═════ Extracted entries ═════
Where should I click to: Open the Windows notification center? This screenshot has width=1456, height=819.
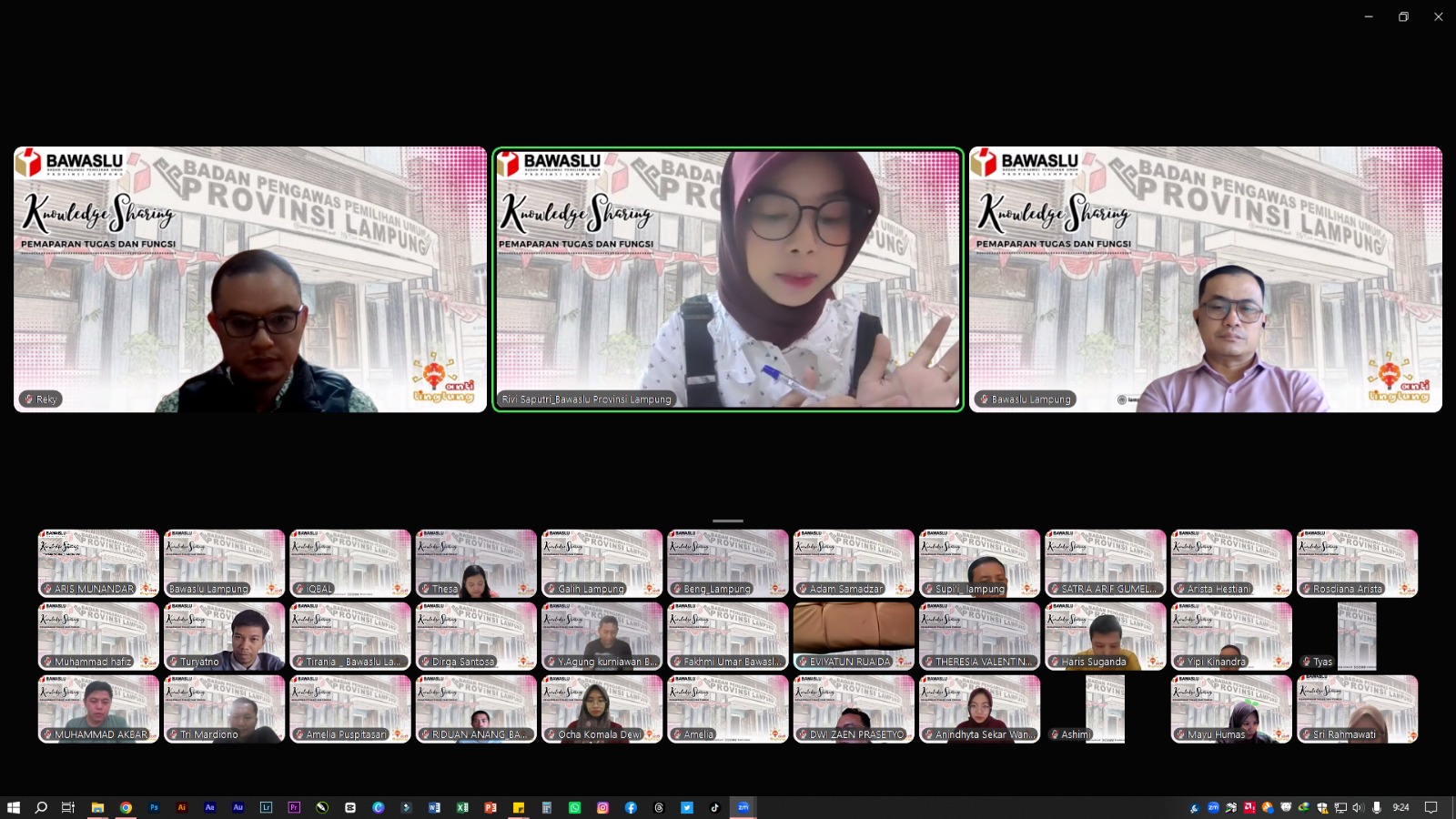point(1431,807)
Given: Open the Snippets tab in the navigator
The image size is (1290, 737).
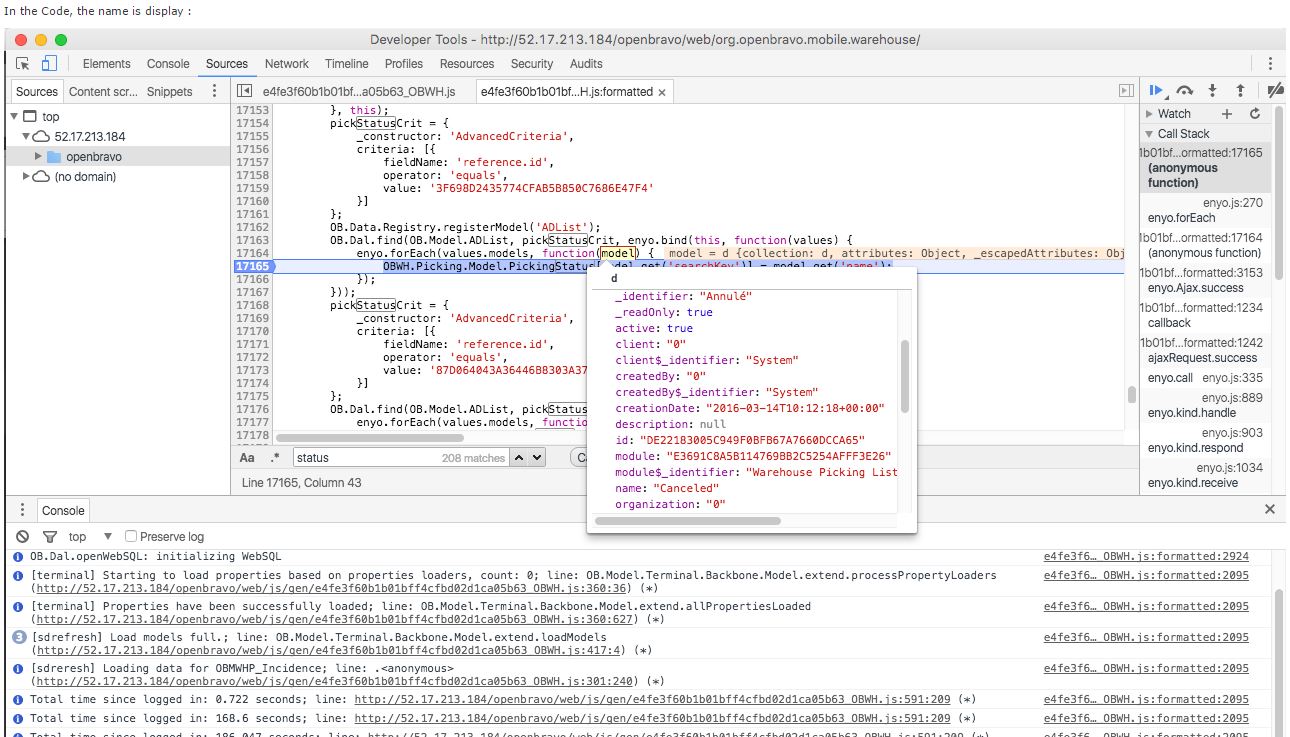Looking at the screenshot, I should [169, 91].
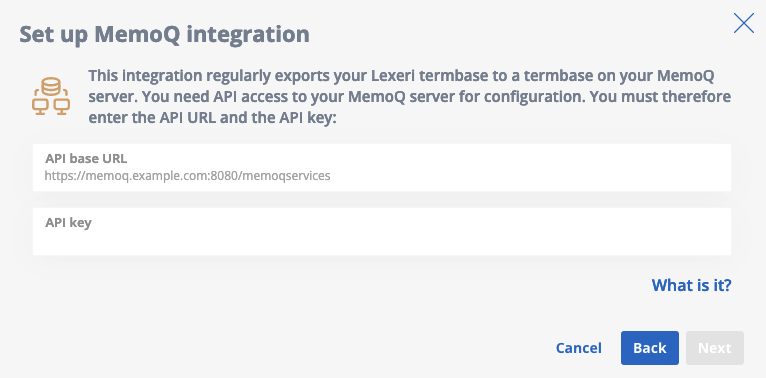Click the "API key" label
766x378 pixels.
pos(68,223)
═════
In your copy, include no pictures, but reproduce all records exactly.

Where should I click to: Open the Windows notification center? This screenshot has width=1456, height=819.
point(1431,807)
Given: Open the Snippets tab in the navigator
The image size is (1290, 737).
Looking at the screenshot, I should [169, 91].
Click the "API key" label
766x378 pixels.
pos(68,223)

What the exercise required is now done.